Katie is a 26-year-old British woman who was severely burned in March 2008 when a stranger threw sulfuric acid on her. She’d recently moved into a flat with friends, was close with her parents and sisters, enjoyed London nightlife, dabbled in 20-something career stints, was maybe gonna be a newsreader. She was pretty.

I mention that she was pretty because it’s salient. It gives an idea of how she interacted with the world before the attack, of the face she was used to presenting to others, not rightly or wrongly but simply what she saw when she looked in the mirror.
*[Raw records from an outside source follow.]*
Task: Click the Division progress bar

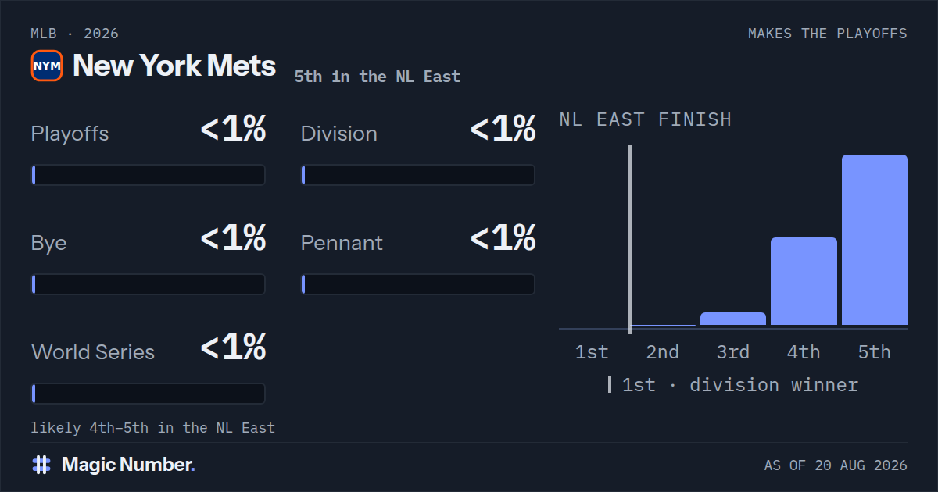Action: (x=418, y=175)
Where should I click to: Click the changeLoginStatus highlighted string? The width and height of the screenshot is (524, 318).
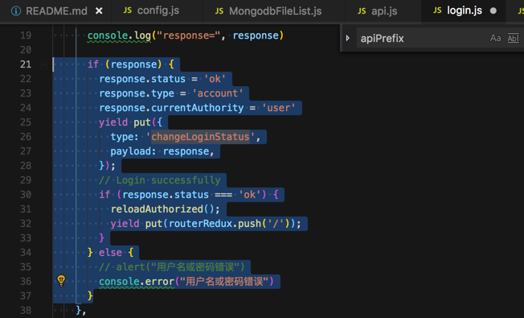(200, 137)
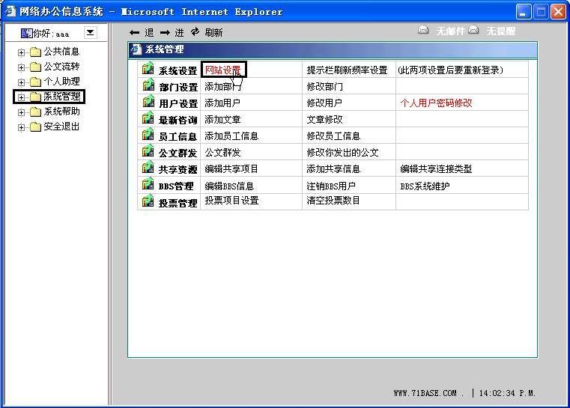Click the 无提醒 reminder icon

click(474, 31)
The face she wore when she met new people or passed strangers on the street.

The details of the attack are horrific enough without embellishment: violent ex-boyfriend, sexual assault, lying on the street, blinded, in agony, while rescuers, who didn’t know what the acid was, determined that they could safely approach her. More than 30 surgeries to date. Massive grafts. All of the skin on her face has been replaced. To maintain healing, today she must wear a face mask 23 hours a day.

The video footage of her going about in that mask is striking: many people she encounters react visibly, giggling or pointing, apparently thinking she’s costumed herself up for attention.

I hate to admit this, but when I see it, that’s what it looks like to me, too.

What astounds me about this young woman, and why I find her story important, is not her physical survival as much as her spiritual one. Everything about her life is different from what she’d planned. She lives with her parents, who spend part of each day rubbing lotions into her scars. She faces more surgery, of course, and she will remain blind in one eye. And of course, there’s that mask. Twenty-three hours a day.

Stories about her demonstrate her courage, but what is striking is to hear her tell her own story. It would be easy, I imagine, to be consumed by self-pity — this is not what she signed up for, after all — and perhaps her private moments contain some of that. In video footage of her venturing out, you can sometimes see her run away from people, hide her face, and sob.

But that is not what she talks about when she shares her story. What she shares is a wide smile and  a ready laugh. Not philosophizing or rationalizing or forgiving, just living. Talking about life as she knows it now, a life that is colorful and interesting and full.

Listen to her tell it, sometime, when you maybe need a reminder of just how remarkable people can be, listen to her talk about wearing her new face, her created face, her constructed face —  she calls it “my beautiful face.”

So when Anna asks me some day about beauty? I hope I remember to show her Katie Piper’s face.